- A Vanguard exchange-traded fund focused on socially responsible investing bought shares of a gunmaker after its underlying benchmark included them mistakenly, Bloomberg reported.
- The mistake happened during the index’s rebalancing in June, according to Bloomberg.
- Vanguard and the holder of the index fixed the mistake and notified clients right away, Bloomberg reported.
- Read more on Markets Insider.
Investors looking to put money into companies that align with their values may need to take a more active approach to investing.
Vanguard Group’s largest sustainable exchange-traded fund bought shares of gun maker Sturm Ruger after they were mistakenly included in the benchmark it tracks, Bloomberg news reported. The ETF held the shares for more than a month, according to Bloomberg.

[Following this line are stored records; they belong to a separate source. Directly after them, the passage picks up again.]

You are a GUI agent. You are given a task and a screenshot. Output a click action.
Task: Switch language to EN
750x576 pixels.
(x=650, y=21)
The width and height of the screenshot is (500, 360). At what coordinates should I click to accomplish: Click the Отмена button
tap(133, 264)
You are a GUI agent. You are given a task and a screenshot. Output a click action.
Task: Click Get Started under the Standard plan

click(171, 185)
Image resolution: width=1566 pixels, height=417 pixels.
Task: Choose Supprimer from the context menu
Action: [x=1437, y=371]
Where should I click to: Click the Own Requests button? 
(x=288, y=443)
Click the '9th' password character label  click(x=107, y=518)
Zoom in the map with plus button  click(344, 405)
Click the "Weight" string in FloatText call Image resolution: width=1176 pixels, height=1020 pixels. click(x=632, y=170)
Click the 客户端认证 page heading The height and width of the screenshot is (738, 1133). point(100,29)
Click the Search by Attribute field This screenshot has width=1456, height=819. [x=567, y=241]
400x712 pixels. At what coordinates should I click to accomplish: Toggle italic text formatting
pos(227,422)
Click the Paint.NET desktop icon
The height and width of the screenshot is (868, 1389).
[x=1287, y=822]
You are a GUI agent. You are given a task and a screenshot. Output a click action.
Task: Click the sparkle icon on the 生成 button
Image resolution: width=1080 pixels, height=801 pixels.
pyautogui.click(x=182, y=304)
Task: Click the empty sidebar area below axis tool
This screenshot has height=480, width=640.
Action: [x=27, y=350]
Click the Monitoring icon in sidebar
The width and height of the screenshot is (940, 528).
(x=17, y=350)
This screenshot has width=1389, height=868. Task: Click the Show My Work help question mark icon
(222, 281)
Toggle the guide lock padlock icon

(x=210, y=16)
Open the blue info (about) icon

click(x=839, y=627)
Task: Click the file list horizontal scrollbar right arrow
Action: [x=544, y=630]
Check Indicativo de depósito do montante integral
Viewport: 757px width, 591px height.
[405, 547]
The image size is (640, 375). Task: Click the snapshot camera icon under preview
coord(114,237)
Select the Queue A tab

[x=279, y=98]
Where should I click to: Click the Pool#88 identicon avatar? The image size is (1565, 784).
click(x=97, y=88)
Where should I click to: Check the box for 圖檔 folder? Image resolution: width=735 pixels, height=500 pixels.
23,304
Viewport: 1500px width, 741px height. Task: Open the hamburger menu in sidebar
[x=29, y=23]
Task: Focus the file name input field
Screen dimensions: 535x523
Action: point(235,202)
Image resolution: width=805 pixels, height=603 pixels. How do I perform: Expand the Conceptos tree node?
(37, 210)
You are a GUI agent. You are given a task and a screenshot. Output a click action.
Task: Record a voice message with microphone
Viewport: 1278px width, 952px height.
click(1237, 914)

The Vanguard US ESG Stock ETF was developed to give investors an investment vehicle for socially responsible investing. It was benchmarked to the FTSE Russell US All Cap Choice index, which screened US stocks by specific environmental, social and governance criteria.
According to FTSE Russell, the index excludes companies involved in non-renewable energy, vice products like adult entertainment, alcohol, gambling and tobacco, as well as weapons.
The FTSE Russell index was rebalanced in June, and accidentally included 11 stocks in the benchmark that didn’t fit the ESG parameters. The Sturm Ruger purchase, which was 219 shares worth about $US9,000, was one of the stocks, Bloomberg found. FTSE Russell said the stocks were “inadvertently included” and that clients were told right away when the mistake was fixed.
“Though the exposure to these holdings was very modest, we regret that the error occurred and apologise to shareholders,” Vanguard spokesman Freddy Martino said in a statement to Bloomberg.
While such rebalancing mistakes happen on occasion, this one was particularly stark compared to the mandate of the fund, according to Bloomberg.